§ EXERCISE DETAILS
Reproduce the listing below verbatim, from the line that contains "The width and height of the screenshot is (1433, 806)." through the end of the listing, both ends included. Leave the pictures out of your reply.

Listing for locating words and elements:
>> Begin
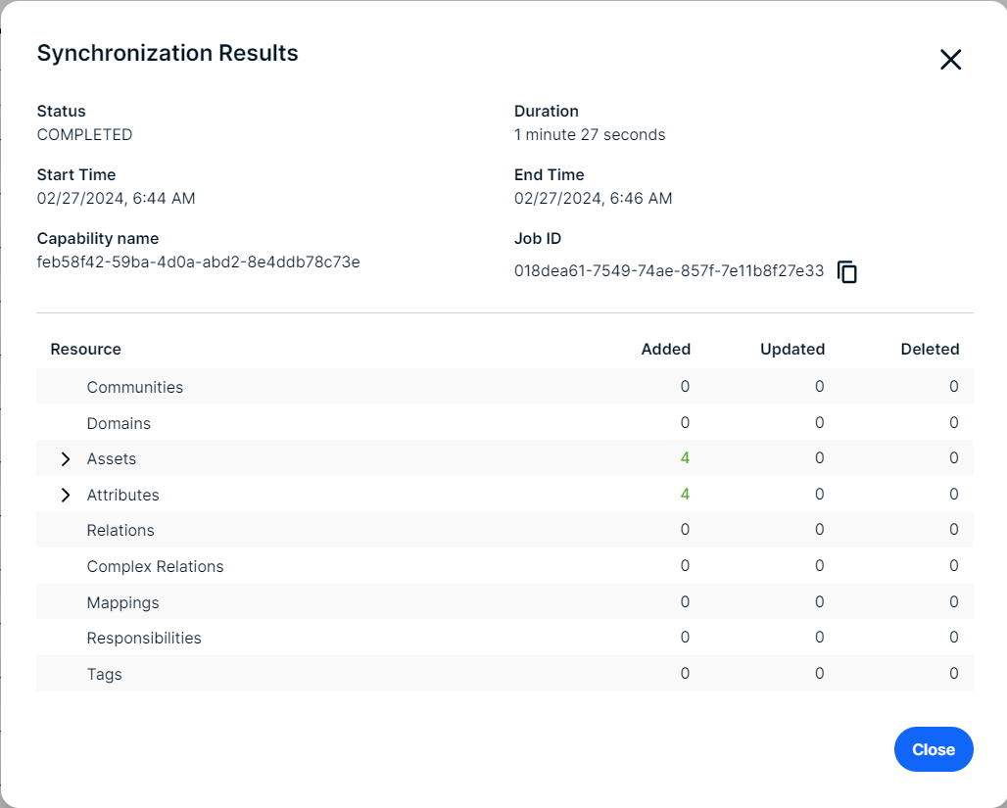
Task: Expand the Assets row chevron
Action: [x=66, y=459]
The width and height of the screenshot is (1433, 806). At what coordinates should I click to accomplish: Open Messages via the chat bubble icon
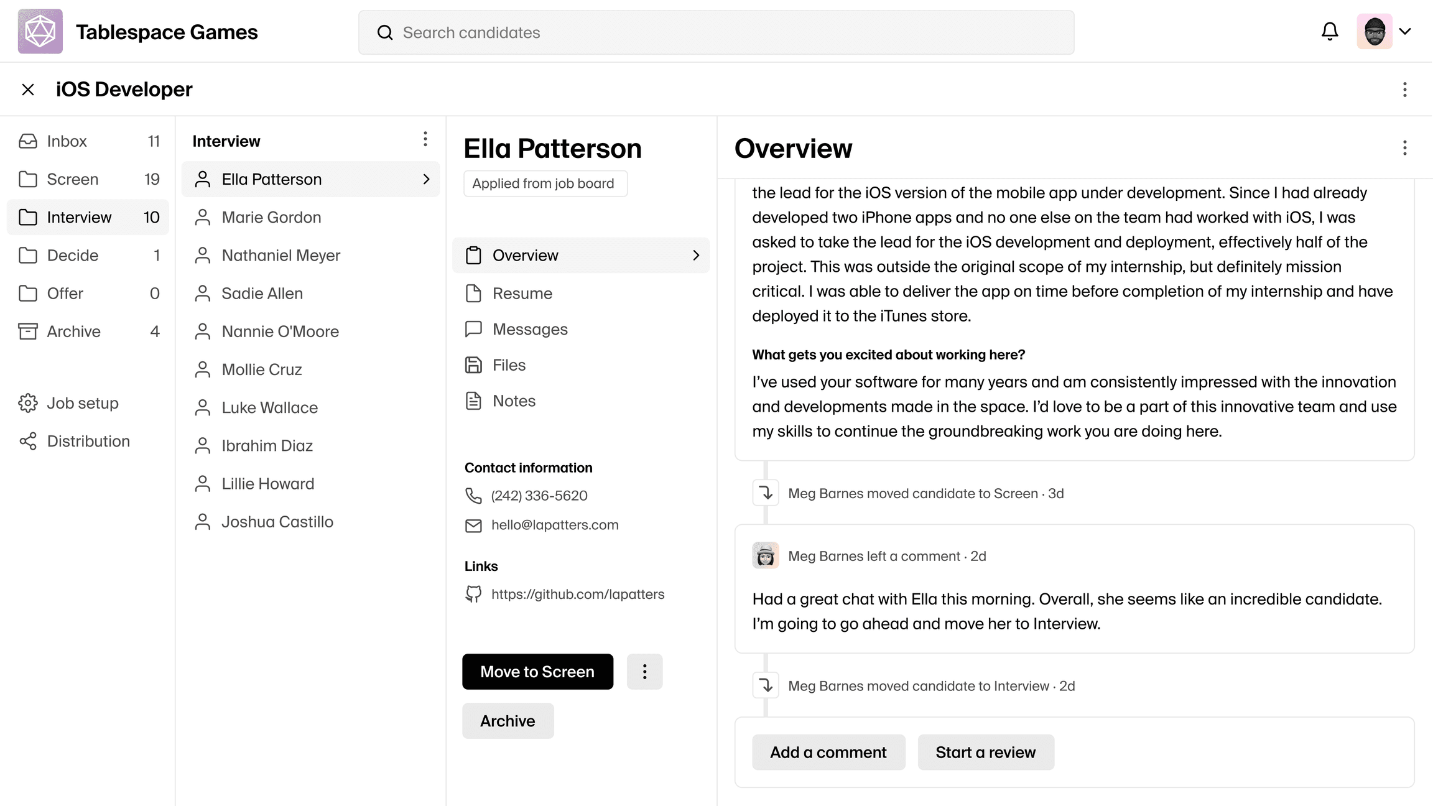474,329
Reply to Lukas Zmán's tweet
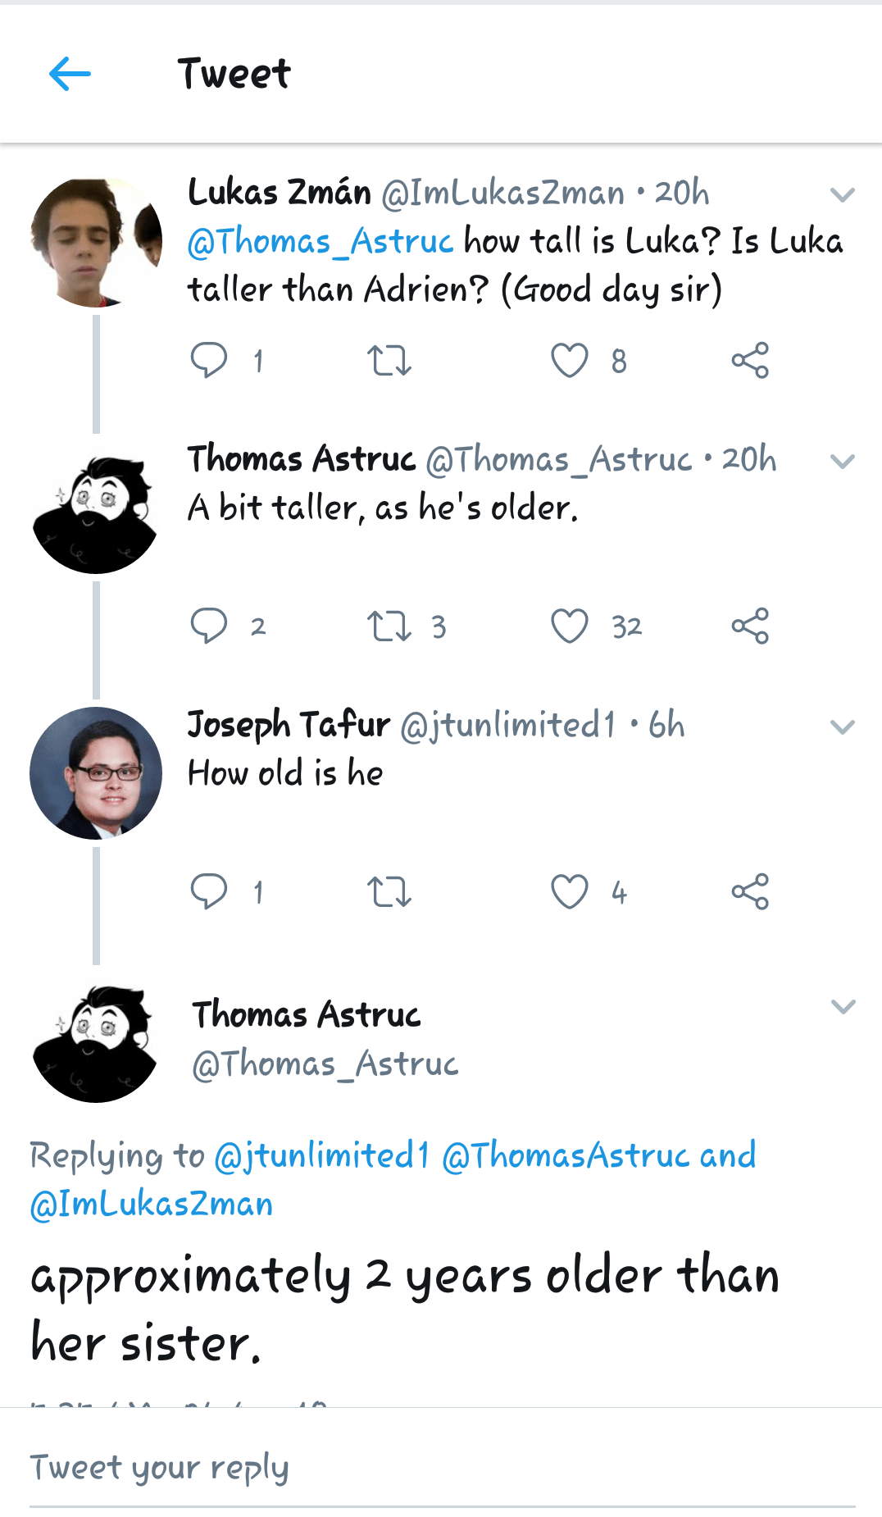This screenshot has height=1517, width=882. 209,360
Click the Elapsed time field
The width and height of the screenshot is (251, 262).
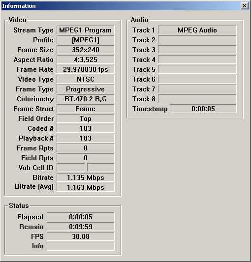coord(81,217)
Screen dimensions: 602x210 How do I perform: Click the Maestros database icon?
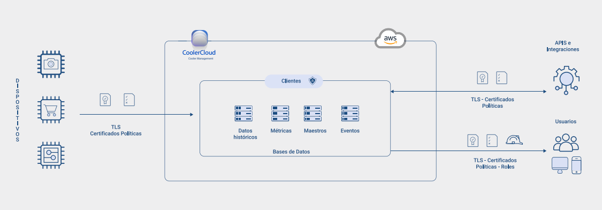(x=313, y=114)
>> End
§ FINAL RESULT
The width and height of the screenshot is (1433, 806). At what coordinates should I click to accomplish: Open Messages via the chat bubble icon
474,329
Reply to Lukas Zmán's tweet
This screenshot has height=1517, width=882. 209,360
Click the Elapsed time field
The width and height of the screenshot is (251, 262).
coord(81,217)
Screen dimensions: 602x210 How do I perform: Click the Maestros database icon?
(x=313, y=114)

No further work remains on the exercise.